# Set exercise
Rename every "transport hub" to "transit center" throughout the data below, leaving all other text untouched.

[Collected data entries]
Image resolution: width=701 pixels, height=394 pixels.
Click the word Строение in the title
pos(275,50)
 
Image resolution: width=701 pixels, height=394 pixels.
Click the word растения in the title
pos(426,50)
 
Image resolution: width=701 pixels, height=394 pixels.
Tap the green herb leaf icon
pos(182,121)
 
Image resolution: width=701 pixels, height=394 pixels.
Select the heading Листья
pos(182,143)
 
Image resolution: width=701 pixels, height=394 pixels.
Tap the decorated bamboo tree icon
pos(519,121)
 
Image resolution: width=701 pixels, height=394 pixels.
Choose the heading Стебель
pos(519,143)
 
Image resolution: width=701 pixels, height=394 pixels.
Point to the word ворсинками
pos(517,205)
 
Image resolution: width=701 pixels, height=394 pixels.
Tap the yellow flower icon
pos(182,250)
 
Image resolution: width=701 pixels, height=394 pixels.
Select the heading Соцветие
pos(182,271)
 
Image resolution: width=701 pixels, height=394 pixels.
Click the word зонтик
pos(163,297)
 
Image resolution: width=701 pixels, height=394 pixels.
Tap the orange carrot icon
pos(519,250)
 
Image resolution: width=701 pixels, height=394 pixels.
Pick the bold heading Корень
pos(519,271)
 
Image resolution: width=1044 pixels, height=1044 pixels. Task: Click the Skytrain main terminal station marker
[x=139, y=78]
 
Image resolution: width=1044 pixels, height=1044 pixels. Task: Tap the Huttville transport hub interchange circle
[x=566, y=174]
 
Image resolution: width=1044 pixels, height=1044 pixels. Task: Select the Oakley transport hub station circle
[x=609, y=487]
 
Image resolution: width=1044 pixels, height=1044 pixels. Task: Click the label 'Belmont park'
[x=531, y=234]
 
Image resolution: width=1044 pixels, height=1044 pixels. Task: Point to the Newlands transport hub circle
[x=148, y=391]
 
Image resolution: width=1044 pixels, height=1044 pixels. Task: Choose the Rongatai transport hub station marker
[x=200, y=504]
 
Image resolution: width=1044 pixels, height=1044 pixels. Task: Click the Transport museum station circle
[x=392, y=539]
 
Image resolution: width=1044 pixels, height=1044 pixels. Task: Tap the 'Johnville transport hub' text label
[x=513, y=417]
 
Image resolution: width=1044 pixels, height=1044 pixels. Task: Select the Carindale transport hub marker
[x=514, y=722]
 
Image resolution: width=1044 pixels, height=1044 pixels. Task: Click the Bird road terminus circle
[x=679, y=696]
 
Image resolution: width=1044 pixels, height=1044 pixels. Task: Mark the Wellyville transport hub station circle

# Complete output
Image resolution: width=701 pixels, height=394 pixels.
Click the word Строение in the title
pos(275,50)
 
Image resolution: width=701 pixels, height=394 pixels.
Click the word растения in the title
pos(426,50)
 
Image resolution: width=701 pixels, height=394 pixels.
Tap the green herb leaf icon
pos(182,121)
 
Image resolution: width=701 pixels, height=394 pixels.
Select the heading Листья
pos(182,143)
 
Image resolution: width=701 pixels, height=394 pixels.
Tap the decorated bamboo tree icon
pos(519,121)
 
Image resolution: width=701 pixels, height=394 pixels.
Choose the heading Стебель
pos(519,143)
 
Image resolution: width=701 pixels, height=394 pixels.
Point to the word ворсинками
pos(517,205)
 
Image resolution: width=701 pixels, height=394 pixels.
Tap the yellow flower icon
pos(182,250)
 
Image resolution: width=701 pixels, height=394 pixels.
Select the heading Соцветие
pos(182,271)
 
Image resolution: width=701 pixels, height=394 pixels.
Click the word зонтик
pos(163,297)
 
Image resolution: width=701 pixels, height=394 pixels.
Tap the orange carrot icon
pos(519,250)
 
Image resolution: width=701 pixels, height=394 pixels.
Pick the bold heading Корень
pos(519,271)
 
Image resolution: width=1044 pixels, height=1044 pixels. Task: Click the Skytrain main terminal station marker
[x=139, y=78]
 
Image resolution: width=1044 pixels, height=1044 pixels. Task: Tap the Huttville transit center interchange circle
[x=566, y=174]
 
Image resolution: width=1044 pixels, height=1044 pixels. Task: Select the Oakley transit center station circle
[x=609, y=487]
 
Image resolution: width=1044 pixels, height=1044 pixels. Task: Click the label 'Belmont park'
[x=531, y=234]
 
Image resolution: width=1044 pixels, height=1044 pixels. Task: Point to the Newlands transit center circle
[x=148, y=391]
 
Image resolution: width=1044 pixels, height=1044 pixels. Task: Choose the Rongatai transit center station marker
[x=200, y=504]
 
Image resolution: width=1044 pixels, height=1044 pixels. Task: Click the Transport museum station circle
[x=392, y=539]
 
Image resolution: width=1044 pixels, height=1044 pixels. Task: Tap the 'Johnville transit center' text label
[x=513, y=417]
 
Image resolution: width=1044 pixels, height=1044 pixels. Task: Select the Carindale transit center marker
[x=514, y=722]
 
Image resolution: width=1044 pixels, height=1044 pixels. Task: Click the Bird road terminus circle
[x=679, y=696]
 
Image resolution: width=1044 pixels, height=1044 pixels. Task: Mark the Wellyville transit center station circle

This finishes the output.